------ TEXTE SOURCE ------

Grâce à un commentaire de Fourminus chez notre ami le Yeti, qui en a donné le lien via son blog, voici un billet sur le Blog s.i.lex qui va hanter nos nuits. Boycottez ce machin qui se passe du côté de la Tamise ! (par ces mots je ne contreviens pas aux interdiction concernant l'usage de certains autres mots indiqués plus loin)
A première vue, il y a assez peu de rapports entre les Jeux olympiques de Londres et les univers dystopiques du cyberpunk,
tel qu’ils ont été imaginés à partir des années 80 dans les romans de
William Gibson, de Bruce Sterling de Philip K. Dick ou de John Brunner.
A bien y réfléchir cependant, le dopage – dont le spectre rôde sans surprise toujours sur ces jeux 2012
– est déjà un élément qui fait penser au cyberpunk, où les humains
cherchent à s’améliorer artificiellement par le biais d’implants
bioniques ou l’absorption de substances chimiques.

------ INFORMATIONS FOURNIES ------

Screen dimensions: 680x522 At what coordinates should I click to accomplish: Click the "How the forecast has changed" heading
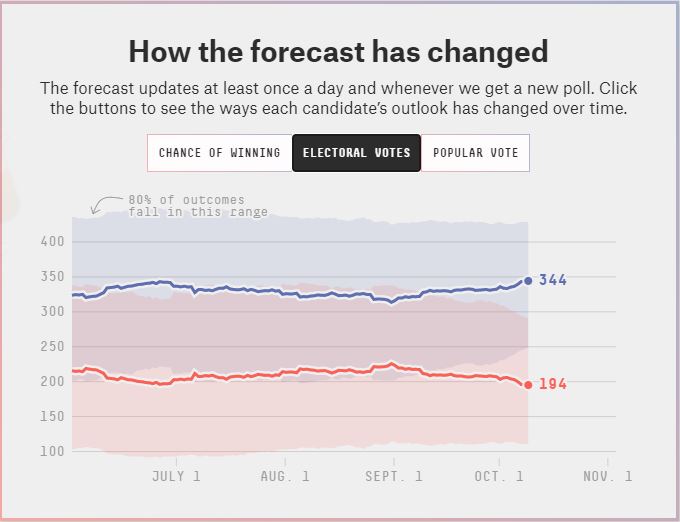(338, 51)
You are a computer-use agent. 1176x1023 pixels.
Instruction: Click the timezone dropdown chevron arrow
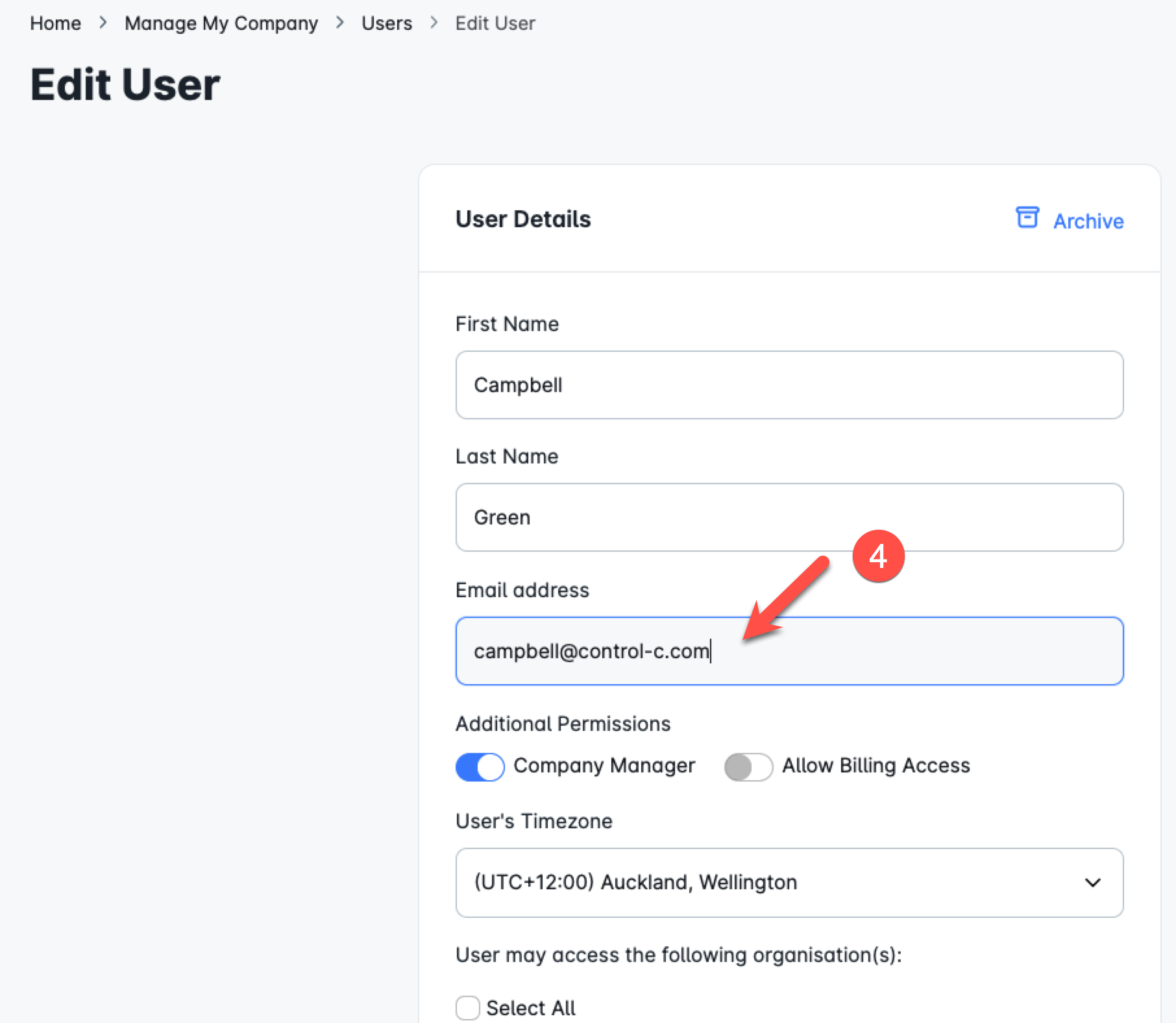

------

> CONSIGNE
Reproduisez mot pour mot le passage du texte source qui s'ouvre sur les mots contenant "A première vue, il" et se referme sur "de John Brunner.".

> SOLUTION
A première vue, il y a assez peu de rapports entre les Jeux olympiques de Londres et les univers dystopiques du cyberpunk,
tel qu’ils ont été imaginés à partir des années 80 dans les romans de
William Gibson, de Bruce Sterling de Philip K. Dick ou de John Brunner.